Data supplied =
───
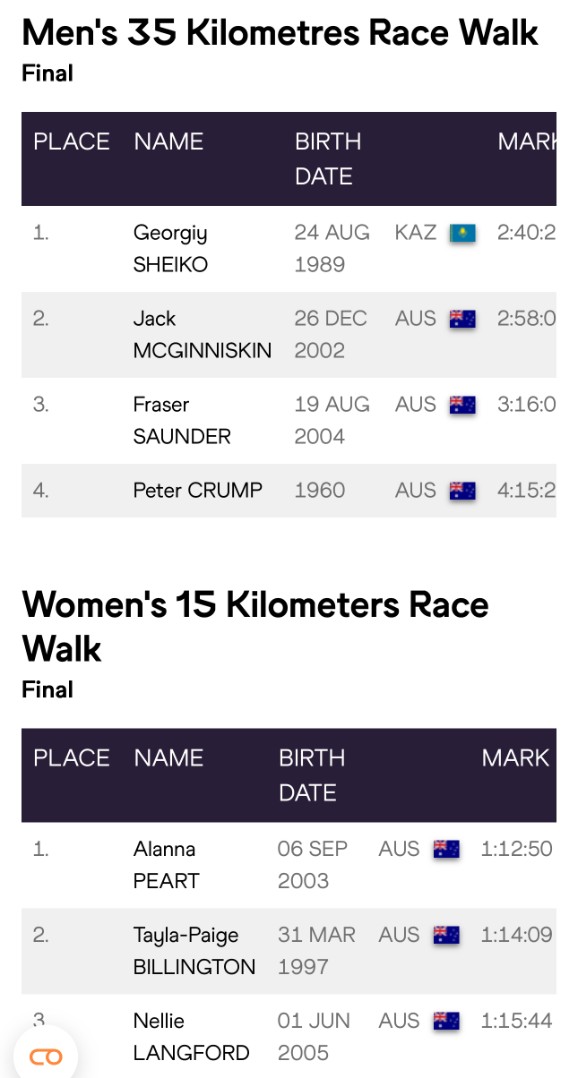The height and width of the screenshot is (1078, 578).
Task: Click MARK header in women's table
Action: [515, 758]
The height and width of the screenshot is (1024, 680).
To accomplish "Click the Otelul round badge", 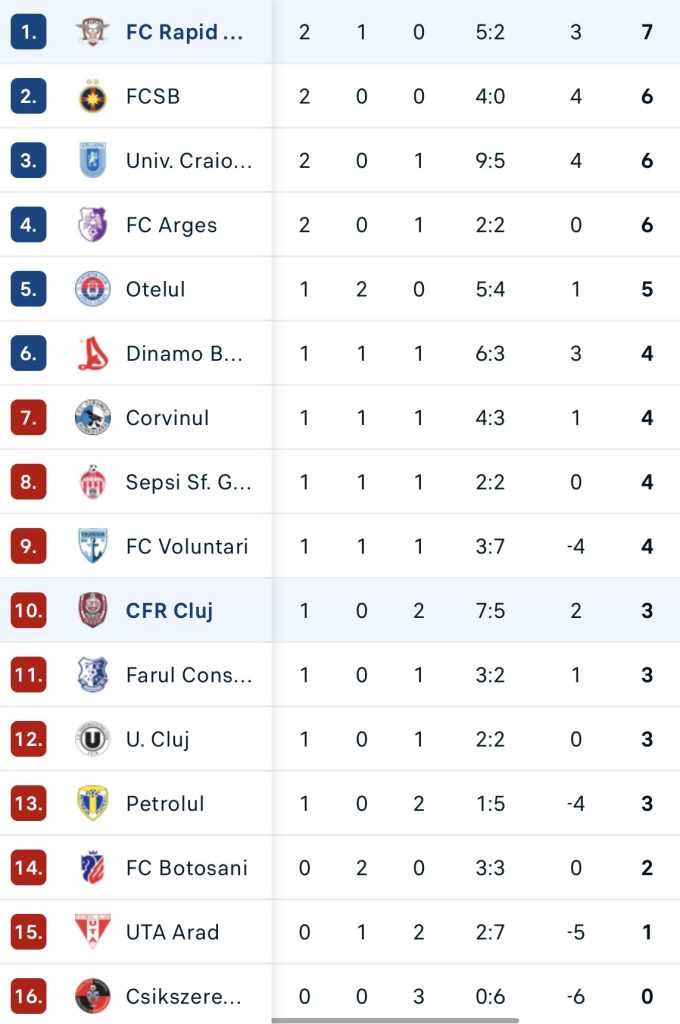I will pos(92,289).
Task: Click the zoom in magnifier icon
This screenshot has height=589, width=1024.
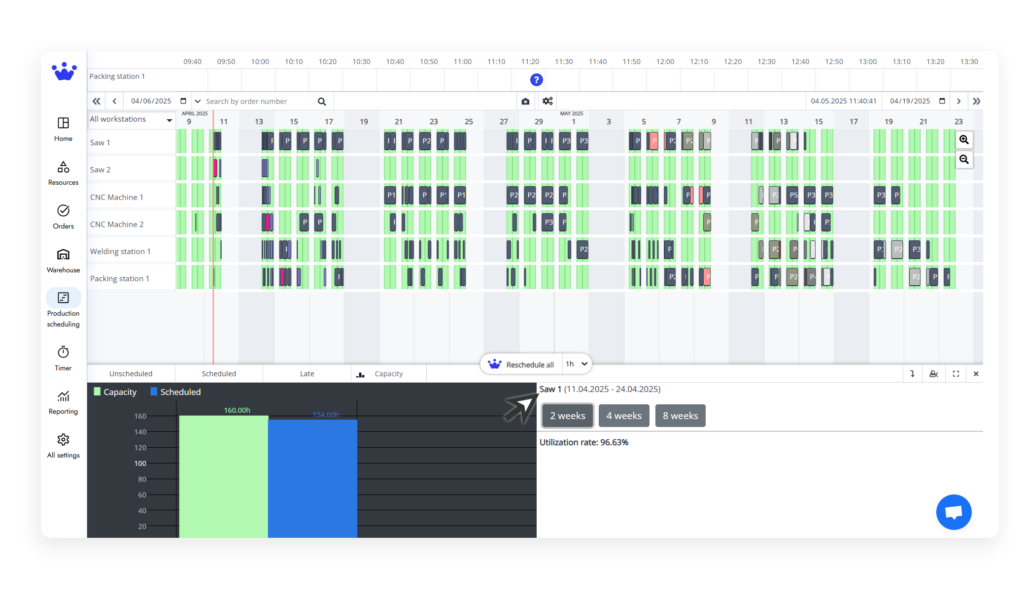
───
Return, unchanged, the part of the rows that opens with the line containing "Task: Click the zoom in magnifier icon" and runs through the end of the rows. Leave the pictures out of your answer.

Task: Click the zoom in magnifier icon
This screenshot has height=589, width=1024.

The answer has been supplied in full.